##### Source material

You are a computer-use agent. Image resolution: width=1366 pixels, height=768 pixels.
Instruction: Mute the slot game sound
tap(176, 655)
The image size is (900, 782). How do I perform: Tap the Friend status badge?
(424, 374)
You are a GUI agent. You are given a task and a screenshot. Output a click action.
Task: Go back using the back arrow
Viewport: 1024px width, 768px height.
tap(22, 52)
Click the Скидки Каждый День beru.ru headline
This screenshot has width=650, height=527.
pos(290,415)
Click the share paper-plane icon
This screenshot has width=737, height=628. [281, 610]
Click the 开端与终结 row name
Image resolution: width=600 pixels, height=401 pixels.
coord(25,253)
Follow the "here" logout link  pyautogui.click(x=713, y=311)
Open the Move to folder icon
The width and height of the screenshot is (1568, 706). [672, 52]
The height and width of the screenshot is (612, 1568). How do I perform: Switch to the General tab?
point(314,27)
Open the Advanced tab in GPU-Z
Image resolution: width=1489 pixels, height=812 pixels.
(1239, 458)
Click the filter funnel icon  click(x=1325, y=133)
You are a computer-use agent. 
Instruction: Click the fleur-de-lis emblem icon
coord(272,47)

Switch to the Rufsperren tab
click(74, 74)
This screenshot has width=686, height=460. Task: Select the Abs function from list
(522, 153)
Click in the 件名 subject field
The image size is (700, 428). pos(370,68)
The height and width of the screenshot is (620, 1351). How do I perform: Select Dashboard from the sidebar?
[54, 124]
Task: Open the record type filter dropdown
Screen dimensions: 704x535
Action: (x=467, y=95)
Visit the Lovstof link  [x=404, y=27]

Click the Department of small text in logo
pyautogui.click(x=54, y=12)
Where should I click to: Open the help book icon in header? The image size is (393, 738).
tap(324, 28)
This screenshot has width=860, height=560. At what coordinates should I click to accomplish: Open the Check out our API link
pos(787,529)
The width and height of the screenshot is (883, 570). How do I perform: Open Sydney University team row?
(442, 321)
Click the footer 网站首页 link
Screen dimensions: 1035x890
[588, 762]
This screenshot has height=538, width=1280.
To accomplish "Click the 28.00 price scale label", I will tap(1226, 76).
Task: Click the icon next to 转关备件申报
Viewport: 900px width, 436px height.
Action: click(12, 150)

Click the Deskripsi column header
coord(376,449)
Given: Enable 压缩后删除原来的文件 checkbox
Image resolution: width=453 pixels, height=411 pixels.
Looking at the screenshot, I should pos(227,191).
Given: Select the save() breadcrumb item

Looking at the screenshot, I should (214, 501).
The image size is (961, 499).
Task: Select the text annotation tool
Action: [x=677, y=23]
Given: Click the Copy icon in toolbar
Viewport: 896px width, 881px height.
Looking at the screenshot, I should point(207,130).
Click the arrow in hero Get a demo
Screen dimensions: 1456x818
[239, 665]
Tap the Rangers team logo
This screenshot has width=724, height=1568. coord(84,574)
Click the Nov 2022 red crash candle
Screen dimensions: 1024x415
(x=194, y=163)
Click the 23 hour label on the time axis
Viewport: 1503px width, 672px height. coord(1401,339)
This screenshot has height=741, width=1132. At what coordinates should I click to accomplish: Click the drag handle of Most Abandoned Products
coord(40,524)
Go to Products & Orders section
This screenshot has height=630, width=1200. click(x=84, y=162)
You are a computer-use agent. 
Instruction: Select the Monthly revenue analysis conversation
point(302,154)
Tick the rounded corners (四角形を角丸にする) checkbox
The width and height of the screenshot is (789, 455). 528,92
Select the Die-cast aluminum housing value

##########

◆ **Your assignment**: Set down each line exactly as it appears in the data.

◆ **Answer area**:
You are a computer-use agent. Image resolution: width=1366 pixels, height=768 pixels.
Instruction: Mute the slot game sound
tap(176, 655)
The image size is (900, 782). How do I perform: Tap the Friend status badge?
(424, 374)
You are a GUI agent. You are given a task and a screenshot. Output a click action.
Task: Go back using the back arrow
Viewport: 1024px width, 768px height.
tap(22, 52)
Click the Скидки Каждый День beru.ru headline
This screenshot has width=650, height=527.
pos(290,415)
Click the share paper-plane icon
This screenshot has width=737, height=628. [281, 610]
Click the 开端与终结 row name
Image resolution: width=600 pixels, height=401 pixels.
coord(25,253)
Follow the "here" logout link  pyautogui.click(x=713, y=311)
Open the Move to folder icon
The width and height of the screenshot is (1568, 706). [672, 52]
The height and width of the screenshot is (612, 1568). How do I perform: Switch to the General tab?
point(314,27)
Open the Advanced tab in GPU-Z
Image resolution: width=1489 pixels, height=812 pixels.
(1239, 458)
Click the filter funnel icon  click(x=1325, y=133)
You are a computer-use agent. 
Instruction: Click the fleur-de-lis emblem icon
coord(272,47)

Switch to the Rufsperren tab
click(74, 74)
This screenshot has width=686, height=460. Task: Select the Abs function from list
(522, 153)
Click in the 件名 subject field
The image size is (700, 428). pos(370,68)
The height and width of the screenshot is (620, 1351). How do I perform: Select Dashboard from the sidebar?
[54, 124]
Task: Open the record type filter dropdown
Screen dimensions: 704x535
Action: (x=467, y=95)
Visit the Lovstof link  [x=404, y=27]

Click the Department of small text in logo
pyautogui.click(x=54, y=12)
Where should I click to: Open the help book icon in header? The image size is (393, 738).
tap(324, 28)
This screenshot has width=860, height=560. At what coordinates should I click to accomplish: Open the Check out our API link
pos(787,529)
The width and height of the screenshot is (883, 570). How do I perform: Open Sydney University team row?
(442, 321)
Click the footer 网站首页 link
Screen dimensions: 1035x890
[588, 762]
This screenshot has height=538, width=1280.
To accomplish "Click the 28.00 price scale label", I will tap(1226, 76).
Task: Click the icon next to 转关备件申报
Viewport: 900px width, 436px height.
Action: click(12, 150)

Click the Deskripsi column header
coord(376,449)
Given: Enable 压缩后删除原来的文件 checkbox
Image resolution: width=453 pixels, height=411 pixels.
Looking at the screenshot, I should pos(227,191).
Given: Select the save() breadcrumb item

Looking at the screenshot, I should (214, 501).
The image size is (961, 499).
Task: Select the text annotation tool
Action: [x=677, y=23]
Given: Click the Copy icon in toolbar
Viewport: 896px width, 881px height.
Looking at the screenshot, I should point(207,130).
Click the arrow in hero Get a demo
Screen dimensions: 1456x818
[239, 665]
Tap the Rangers team logo
This screenshot has width=724, height=1568. coord(84,574)
Click the Nov 2022 red crash candle
Screen dimensions: 1024x415
(x=194, y=163)
Click the 23 hour label on the time axis
Viewport: 1503px width, 672px height. coord(1401,339)
This screenshot has height=741, width=1132. At what coordinates should I click to accomplish: Click the drag handle of Most Abandoned Products
coord(40,524)
Go to Products & Orders section
This screenshot has height=630, width=1200. click(x=84, y=162)
You are a computer-use agent. 
Instruction: Select the Monthly revenue analysis conversation
point(302,154)
Tick the rounded corners (四角形を角丸にする) checkbox
The width and height of the screenshot is (789, 455). 528,92
Select the Die-cast aluminum housing value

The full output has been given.